** Opening Source material block **

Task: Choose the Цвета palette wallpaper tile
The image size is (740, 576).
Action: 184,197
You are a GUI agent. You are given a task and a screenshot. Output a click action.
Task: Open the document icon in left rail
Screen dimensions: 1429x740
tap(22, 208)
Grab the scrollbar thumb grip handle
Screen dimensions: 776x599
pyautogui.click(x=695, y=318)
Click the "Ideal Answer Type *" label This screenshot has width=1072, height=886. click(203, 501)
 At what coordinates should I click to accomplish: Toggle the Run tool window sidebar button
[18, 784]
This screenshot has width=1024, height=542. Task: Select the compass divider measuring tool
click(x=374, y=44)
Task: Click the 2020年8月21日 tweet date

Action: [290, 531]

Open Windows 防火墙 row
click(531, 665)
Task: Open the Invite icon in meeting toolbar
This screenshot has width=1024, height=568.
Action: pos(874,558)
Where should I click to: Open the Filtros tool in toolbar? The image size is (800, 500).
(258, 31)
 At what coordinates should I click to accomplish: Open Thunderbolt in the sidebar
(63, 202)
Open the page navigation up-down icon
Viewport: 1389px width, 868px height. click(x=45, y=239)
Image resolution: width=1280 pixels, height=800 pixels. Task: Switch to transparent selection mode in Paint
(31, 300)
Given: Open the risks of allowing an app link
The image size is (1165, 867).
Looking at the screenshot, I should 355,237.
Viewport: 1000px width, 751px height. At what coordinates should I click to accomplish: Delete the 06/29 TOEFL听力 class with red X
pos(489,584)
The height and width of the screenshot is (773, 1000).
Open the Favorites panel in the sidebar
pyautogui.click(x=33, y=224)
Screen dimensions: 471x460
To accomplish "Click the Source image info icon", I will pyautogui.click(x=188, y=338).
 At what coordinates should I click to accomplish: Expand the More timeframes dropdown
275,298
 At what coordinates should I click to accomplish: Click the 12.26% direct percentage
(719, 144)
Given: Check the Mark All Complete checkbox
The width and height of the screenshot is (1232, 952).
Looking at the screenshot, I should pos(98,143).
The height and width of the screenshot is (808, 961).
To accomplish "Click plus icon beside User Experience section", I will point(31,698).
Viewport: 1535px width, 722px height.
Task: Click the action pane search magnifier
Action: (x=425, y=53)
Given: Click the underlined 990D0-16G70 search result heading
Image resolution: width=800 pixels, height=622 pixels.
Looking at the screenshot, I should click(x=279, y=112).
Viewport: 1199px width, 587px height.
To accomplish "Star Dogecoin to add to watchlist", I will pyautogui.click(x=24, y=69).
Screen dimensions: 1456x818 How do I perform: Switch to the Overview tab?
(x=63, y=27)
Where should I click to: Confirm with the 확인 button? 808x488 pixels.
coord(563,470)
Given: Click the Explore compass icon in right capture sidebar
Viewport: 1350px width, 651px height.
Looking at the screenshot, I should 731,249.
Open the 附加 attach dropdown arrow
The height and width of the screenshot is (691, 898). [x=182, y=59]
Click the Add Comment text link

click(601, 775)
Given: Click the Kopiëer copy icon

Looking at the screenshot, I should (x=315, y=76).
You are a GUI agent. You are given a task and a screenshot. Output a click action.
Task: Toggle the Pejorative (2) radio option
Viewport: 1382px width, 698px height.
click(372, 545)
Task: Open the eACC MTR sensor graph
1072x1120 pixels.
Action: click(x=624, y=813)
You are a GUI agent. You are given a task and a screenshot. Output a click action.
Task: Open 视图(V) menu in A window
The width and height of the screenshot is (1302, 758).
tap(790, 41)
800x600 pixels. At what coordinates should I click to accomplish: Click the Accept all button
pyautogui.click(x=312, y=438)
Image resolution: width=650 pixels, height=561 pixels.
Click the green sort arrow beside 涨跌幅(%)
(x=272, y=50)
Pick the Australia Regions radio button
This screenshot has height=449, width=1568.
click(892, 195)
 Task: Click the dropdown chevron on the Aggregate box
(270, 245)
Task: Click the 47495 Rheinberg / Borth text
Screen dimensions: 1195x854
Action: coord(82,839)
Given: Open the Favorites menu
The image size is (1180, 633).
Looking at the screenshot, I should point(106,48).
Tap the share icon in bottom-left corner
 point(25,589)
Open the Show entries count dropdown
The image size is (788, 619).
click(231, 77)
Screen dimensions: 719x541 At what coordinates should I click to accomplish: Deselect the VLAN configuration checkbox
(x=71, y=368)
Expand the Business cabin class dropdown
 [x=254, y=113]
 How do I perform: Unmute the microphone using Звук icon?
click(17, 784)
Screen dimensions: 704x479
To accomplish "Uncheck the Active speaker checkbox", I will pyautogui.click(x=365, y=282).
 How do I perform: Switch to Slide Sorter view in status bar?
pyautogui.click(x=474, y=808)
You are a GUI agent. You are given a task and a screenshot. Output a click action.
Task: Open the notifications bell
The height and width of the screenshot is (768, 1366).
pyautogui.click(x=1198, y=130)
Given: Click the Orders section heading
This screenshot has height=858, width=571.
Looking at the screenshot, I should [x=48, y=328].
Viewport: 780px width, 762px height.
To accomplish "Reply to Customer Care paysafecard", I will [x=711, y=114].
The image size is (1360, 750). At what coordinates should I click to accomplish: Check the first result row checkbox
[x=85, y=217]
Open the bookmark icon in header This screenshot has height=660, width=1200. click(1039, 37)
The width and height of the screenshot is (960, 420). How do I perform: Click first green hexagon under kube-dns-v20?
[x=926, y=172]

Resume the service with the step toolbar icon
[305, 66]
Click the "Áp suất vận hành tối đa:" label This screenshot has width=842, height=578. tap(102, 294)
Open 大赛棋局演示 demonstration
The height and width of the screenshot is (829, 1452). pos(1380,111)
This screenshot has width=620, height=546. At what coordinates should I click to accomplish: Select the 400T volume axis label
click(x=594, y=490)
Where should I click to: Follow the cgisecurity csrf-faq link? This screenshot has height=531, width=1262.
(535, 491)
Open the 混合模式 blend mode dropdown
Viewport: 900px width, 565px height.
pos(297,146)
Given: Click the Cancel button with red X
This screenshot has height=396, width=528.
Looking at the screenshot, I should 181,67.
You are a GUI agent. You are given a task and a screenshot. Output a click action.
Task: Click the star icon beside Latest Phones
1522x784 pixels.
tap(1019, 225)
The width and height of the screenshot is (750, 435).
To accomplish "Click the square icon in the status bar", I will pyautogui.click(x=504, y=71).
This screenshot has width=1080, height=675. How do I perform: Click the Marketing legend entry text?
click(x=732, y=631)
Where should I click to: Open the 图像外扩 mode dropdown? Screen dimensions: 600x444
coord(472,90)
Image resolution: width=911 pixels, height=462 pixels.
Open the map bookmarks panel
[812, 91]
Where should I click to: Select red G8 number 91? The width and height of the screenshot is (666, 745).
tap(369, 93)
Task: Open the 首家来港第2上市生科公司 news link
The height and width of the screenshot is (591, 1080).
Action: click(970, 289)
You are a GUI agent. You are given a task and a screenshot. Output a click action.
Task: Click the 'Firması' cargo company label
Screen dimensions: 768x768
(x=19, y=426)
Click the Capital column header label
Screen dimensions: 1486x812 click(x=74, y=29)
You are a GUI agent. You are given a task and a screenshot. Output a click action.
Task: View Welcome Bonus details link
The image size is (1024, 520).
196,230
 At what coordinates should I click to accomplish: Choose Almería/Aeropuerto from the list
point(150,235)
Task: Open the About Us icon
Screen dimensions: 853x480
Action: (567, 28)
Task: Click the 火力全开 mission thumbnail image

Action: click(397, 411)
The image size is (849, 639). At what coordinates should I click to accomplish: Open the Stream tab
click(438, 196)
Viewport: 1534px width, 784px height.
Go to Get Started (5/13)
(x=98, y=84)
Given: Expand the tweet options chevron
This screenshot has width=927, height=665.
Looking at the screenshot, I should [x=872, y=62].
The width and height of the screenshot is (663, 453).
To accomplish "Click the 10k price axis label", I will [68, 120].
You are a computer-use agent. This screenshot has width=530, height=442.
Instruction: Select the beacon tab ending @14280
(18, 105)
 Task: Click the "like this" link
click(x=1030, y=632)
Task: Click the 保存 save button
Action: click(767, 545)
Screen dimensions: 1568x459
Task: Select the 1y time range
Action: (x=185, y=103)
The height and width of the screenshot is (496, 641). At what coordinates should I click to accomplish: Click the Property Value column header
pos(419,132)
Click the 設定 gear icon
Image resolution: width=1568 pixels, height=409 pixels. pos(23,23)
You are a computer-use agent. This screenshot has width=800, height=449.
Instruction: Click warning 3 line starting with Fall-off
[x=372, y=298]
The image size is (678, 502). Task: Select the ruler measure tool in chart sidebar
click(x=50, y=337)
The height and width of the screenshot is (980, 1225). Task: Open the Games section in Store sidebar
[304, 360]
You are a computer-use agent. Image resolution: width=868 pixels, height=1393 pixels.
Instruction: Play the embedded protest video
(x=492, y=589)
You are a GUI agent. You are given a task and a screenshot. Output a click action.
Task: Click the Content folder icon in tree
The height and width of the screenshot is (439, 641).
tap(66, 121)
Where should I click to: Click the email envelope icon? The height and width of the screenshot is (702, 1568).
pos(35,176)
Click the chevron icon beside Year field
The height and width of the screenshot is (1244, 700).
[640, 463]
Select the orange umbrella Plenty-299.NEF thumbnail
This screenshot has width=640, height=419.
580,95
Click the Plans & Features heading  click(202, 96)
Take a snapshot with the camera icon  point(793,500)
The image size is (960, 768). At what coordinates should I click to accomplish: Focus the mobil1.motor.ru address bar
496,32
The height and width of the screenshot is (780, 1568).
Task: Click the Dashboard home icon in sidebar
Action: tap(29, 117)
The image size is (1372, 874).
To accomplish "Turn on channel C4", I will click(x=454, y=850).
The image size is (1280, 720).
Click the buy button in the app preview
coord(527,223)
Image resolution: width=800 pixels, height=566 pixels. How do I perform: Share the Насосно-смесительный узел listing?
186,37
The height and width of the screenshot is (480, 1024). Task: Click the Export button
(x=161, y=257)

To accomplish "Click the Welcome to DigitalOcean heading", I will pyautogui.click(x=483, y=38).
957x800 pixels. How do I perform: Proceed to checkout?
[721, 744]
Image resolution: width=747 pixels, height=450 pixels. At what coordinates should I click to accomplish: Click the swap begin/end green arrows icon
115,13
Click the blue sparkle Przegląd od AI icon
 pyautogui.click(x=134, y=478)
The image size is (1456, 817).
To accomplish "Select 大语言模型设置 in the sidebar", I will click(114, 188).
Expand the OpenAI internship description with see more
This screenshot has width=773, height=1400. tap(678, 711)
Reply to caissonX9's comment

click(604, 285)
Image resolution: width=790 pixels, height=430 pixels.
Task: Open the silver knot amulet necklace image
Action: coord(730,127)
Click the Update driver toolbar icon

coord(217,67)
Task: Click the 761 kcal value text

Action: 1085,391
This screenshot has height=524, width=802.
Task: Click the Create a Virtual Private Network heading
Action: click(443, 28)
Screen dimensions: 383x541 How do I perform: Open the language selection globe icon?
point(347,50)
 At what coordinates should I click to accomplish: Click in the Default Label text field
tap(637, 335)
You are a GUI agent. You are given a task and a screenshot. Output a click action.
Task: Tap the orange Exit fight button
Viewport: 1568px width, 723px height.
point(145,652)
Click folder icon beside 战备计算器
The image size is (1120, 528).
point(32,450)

** Closing Source material block **

§ About this exercise
Nothing but a number is expected here: the number of lines above that hold the word "menu".

§ Final answer
2